Video games have been milking the wise-guy milieu for ages. It's a nice fit for a medium where violence is the path of least resistance for forwarding a narrative. Yakuza takes the idea of economy through knuckle sandwiches to an unfortunate conclusion, reducing the intricacies of organized crime to a series of brainless brawls. Imagine The Godfather relocated to Tokyo, with a fistfight between each scene, and you're in the right prefecture.

The game's lead is Kazuma Kiryu, a former clan golden boy just paroled after 10 years of imprisonment for offing his boss—a crime he didn't commit. See, Kazuma is a tattooed tough guy, but Yakuza plays the honor angle so hard that he hardly seems low enough for his underworld zip code. Kazuma protects an orphaned girl, returns a snatched purse, defends shop owners from shakedowns, and still finds time to save a puppy as he unravels the convoluted mystery at the game's heart. A story this principled feels a tad remedial now that filmmakers like Takeshi Kitano have mined so much depth and depravity from Japanese gangsters. It doesn't help that the game's translation from its native language reworks much of the dialogue in an excessively profane ghetto patois.

Beyond the game: Trash auteur Takashi Miike plans a big-screen version of Yakuza. If your office has a pool for the first movie to outshine the game it was based on, you know how to bet.
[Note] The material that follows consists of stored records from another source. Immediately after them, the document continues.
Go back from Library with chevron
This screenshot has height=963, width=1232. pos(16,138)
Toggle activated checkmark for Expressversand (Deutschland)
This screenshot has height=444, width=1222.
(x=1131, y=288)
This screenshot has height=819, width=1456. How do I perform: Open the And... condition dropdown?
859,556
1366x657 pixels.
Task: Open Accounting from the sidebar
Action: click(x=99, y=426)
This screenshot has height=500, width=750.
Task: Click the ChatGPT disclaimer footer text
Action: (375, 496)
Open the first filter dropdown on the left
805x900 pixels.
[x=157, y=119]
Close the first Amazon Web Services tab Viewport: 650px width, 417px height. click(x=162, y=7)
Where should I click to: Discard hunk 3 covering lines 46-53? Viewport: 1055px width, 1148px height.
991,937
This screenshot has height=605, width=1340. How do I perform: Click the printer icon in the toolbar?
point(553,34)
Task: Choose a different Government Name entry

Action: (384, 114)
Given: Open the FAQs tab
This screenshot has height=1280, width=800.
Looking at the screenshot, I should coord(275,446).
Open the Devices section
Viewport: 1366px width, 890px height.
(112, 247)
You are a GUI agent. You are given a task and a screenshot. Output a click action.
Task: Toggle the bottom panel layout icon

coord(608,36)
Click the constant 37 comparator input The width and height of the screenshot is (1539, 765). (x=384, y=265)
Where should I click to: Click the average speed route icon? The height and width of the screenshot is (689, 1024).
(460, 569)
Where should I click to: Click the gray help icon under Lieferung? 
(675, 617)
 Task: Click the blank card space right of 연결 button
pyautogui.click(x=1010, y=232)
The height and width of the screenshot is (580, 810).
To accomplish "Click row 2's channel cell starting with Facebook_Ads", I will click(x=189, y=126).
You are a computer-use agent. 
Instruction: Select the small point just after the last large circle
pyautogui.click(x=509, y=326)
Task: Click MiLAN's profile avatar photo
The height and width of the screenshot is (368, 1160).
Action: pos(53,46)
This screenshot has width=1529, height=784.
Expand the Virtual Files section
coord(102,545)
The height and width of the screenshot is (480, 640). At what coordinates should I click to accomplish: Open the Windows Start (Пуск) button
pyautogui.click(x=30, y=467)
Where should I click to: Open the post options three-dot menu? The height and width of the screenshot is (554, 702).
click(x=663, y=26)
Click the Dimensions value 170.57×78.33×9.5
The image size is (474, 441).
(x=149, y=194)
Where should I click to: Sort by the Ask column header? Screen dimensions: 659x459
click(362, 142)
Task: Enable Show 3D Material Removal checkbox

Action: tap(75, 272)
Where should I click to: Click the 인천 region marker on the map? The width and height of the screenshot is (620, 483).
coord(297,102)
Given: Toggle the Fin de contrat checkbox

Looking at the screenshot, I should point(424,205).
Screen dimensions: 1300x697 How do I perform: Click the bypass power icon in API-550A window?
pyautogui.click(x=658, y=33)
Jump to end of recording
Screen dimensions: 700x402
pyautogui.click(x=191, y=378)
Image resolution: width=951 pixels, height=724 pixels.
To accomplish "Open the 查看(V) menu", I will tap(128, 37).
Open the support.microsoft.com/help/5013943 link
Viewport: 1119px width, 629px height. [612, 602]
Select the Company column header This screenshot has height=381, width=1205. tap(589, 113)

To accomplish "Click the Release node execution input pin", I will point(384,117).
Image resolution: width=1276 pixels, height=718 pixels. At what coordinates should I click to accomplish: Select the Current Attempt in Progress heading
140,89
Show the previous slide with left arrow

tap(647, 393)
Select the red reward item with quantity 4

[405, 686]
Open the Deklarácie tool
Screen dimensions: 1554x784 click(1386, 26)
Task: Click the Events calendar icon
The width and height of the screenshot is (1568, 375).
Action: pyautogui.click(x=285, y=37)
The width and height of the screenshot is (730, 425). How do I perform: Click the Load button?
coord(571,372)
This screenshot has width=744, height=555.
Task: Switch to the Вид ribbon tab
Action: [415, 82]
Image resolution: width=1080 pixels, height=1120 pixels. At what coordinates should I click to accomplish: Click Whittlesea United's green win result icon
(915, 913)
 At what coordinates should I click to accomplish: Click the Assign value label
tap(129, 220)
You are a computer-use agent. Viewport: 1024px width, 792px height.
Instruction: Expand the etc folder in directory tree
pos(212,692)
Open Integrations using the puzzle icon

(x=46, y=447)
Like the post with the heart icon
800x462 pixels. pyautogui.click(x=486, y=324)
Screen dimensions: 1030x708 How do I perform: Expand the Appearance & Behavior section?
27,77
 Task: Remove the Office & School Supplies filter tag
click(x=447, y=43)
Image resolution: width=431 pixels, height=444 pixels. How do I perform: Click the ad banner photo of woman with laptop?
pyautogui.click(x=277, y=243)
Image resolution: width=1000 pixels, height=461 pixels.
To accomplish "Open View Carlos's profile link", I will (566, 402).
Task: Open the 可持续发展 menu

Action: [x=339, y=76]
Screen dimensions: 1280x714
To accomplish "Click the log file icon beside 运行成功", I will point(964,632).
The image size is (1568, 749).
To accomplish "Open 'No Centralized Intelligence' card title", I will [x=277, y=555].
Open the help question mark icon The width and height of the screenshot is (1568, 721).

Worth playing for: The game's faithful re-creation of a Tokyo red-light district offers fully functional massage parlors, strip clubs, gambling houses, noodle stands, and—talk about meta—a pair of Sega arcades.

Frustration sets in when: Kazuma can't run two blocks without another street gang challenging him to a dust-up. If grappling were a little less clumsy, this wealth of enemies wouldn't seem quite so tiresome.

Final judgment: Yakuza's intricately plotted yarn is so lovingly rendered that sloppy action and shoddy localization only bring moderate dishonor. The pinky can stay.